Each known function is only part of a gene’s story, says Gavin Rumbaugh, professor of neuroscience at UF Scripps Biomedical Research in Jupiter, Florida, whose lab focuses on SYNGAP1. A mutation in the gene may initially alter neurogenesis, he says, but as it persists, it continues to influence development at the level of the synapse.


Knowing the time and cell-type-dependent functions of a gene may improve treatments for autism-linked conditions, says Georgia Panagiotakos, a Sandler Fellow in biochemistry and biophysics at UCSF.

“It may be that it’s more effective to target one function over another,” she says. “It may be that the effects of different genetic mutations converge on specific developmental processes.” Figuring that out could clarify how genetic mutations contribute to autism, and might also reveal different clinical subgroups within the condition.
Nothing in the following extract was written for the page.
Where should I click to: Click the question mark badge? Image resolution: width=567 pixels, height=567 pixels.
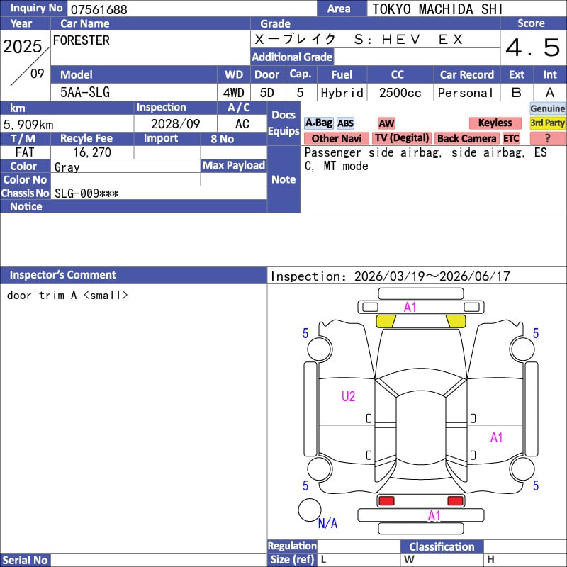pyautogui.click(x=547, y=139)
“What it does is sort of broaden the horizon a bit,” Panagiotakos says, referring to the move away from a reliance on the known functions of genes. She and a collaborator published a review earlier this year urging the field to consider how a gene’s function changes depending on when and where it is expressed. “It forces us to think a little more comprehensively about what a particular [gene] mutation might do,” she says.

Each time a gene is discovered to be expressed at a time or place not previously considered, she says she feels like the field is turning on the lights in a new room of a house and discovering what a gene product does at each new location. “And sometimes,” she says, “[it] can look very different depending on the rest of the contents of the room.”